So it was during this part of my life I picked up an album. An album by a band I only liked in passing but wanted to buy so the cool (see: bad) kids in my Educational Opportunities class would think I was somehow cool too. They, of course, didn’t think this in any dark recesses of their psych – but they borrowed the album no matter. It was a different time when CDs were king and you had one that you were into and played it to the point of mania.

Another short piece of back story: Mr. Comstock, the shepherd of us lost souls, was doing a ton of research on ADHD. I had (have?) a pretty nasty case and he put to use a handful of tools to help me study. One that stuck for the rest of my life: white noise – or more accurately, jams while working. So I brought my CD player in, my fancy rear-wrap headphones, and RC adapter in to relinquish half of brain to the music.

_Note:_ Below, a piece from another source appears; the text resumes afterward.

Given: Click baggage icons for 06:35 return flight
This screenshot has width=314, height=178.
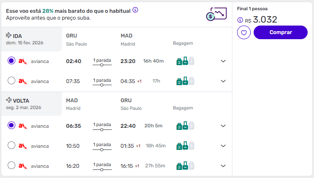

So this brings us back to the classroom. Where seeming the only normalizing album in my collection was ‘Hello Nasty’ by the Beastie Boys. It wasn’t my foot in the door to being hip, but it was a way to feel normal, to feel needed by my peers. That is just the tangible item. The album harps on some pretty dark themes, has bright poppy songs splashed with a message, and just like nearly any pop album of a preteen’s library – leads the listener to believe it’s about them. It spun and spun in my CD player, the brain-cation between my ears, allowing me to get away from being an emotional fringe blob.

Everything about it is the ideal metaphor for my life at the time.

1 Comment
  1. AO says:

    Hello Nasty where you been, it’s time you got the grimey beats out the dungeon.

    This album was a favorite of mine during early college years. I finally got to see the beastie boys on this tour.

    You can argue it’s technical merits, or lack of, but it’s got plenty of hooks, and some songs still stand up.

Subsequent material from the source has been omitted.